Western blot（也稱為蛋白質免疫印跡）是一種常用于研究中分離和鑒定蛋白質的技術。它利用 SDS-聚丙烯酰胺凝膠電泳 (SDS-PAGE) 來分離指定樣品中包含的各種蛋白質，然后將分離的蛋白質轉移到硝酸纖維素或 PVDF 膜上，接下來將膜與對感目標蛋白質的特異抗體一起孵育。在洗膜過程中，未結合的抗體被洗掉，只留下與目標蛋白質結合的抗體，最后通過顯影膠片或熒光掃描來檢測結合的抗體。

western blot的實驗步驟：
1. 把聚丙烯酰胺凝膠中的蛋白質電泳轉移到硝酸纖維膜上。
1）轉移緩沖液洗滌凝膠和硝酸纖維素膜，將硝酸纖維素膜鋪在凝膠上，用5ml移液管在凝膠上來回滾動去除所有的氣泡。
2）在凝膠/濾膜外再包一張3mm濾紙（預先用轉移緩沖液浸濕），將凝膠夾在中間，保持濕潤和沒有氣泡。
3）將此濾紙/凝膠/薄膜濾紙按照廠家建議方法放入電泳裝置中，凝膠面向陰極。
4）將上述裝置放入緩沖液槽中，并灌滿轉移緩沖液以淹沒凝膠。
5）按照廠家所示接通電源開始電泳轉移。
6）轉移結束后，取出薄膜和凝膠，棄去凝膠。
2. 將薄膜漂在氨基黑中快速染色，直至分子量標準顯現時取出，記錄下標準位置。
3. 用100ml水洗滌纖維素膜，必要時可用脫色緩沖液。
4. 膜置印跡緩沖液中于37℃保溫1小時。
5. 室溫下，用PBS-Tween緩沖液洗滌薄膜。
6. 用封口機將薄膜封入塑料袋中，盡可能不留空氣。
7．袋的一角剪一緩沖液的小口，用透析袋夾緊。
8．混合：NGS(100微升)，印跡緩沖液中的抗體（10毫升），加在裝薄膜的袋中，于室溫下搖動2小時（或4℃過夜）
9．用總體積300ml PBS-Tween緩沖液，分4次在一淺盤中洗滌薄膜，每次75ml。

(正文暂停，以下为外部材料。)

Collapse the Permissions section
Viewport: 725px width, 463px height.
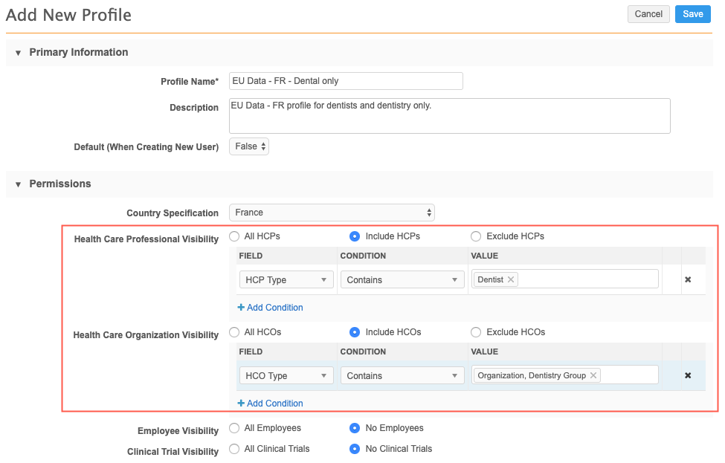(19, 184)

10. 將連接生物su的羊抗兔IgG（40微升溶于10毫升印跡緩沖液/100微升 NGS）加在袋內，于室溫下搖動1小時。
11．按步驟9洗滌。
12．加入抗生素蛋白-HRP（40微升溶于10毫升印跡緩沖液/100微升 NGS），于室溫下搖動。

注意事項：
western blot中轉移在膜上的蛋白處于變性狀態，空間結構改變，因此那些識別空間表位的抗體不能用于western blot檢測。這種情況可以將表達目的蛋白的細胞或細胞裂解液中的所有蛋白先生物su化，再用酶標記親和素進行western blot。實驗中取膠和膜需帶手套。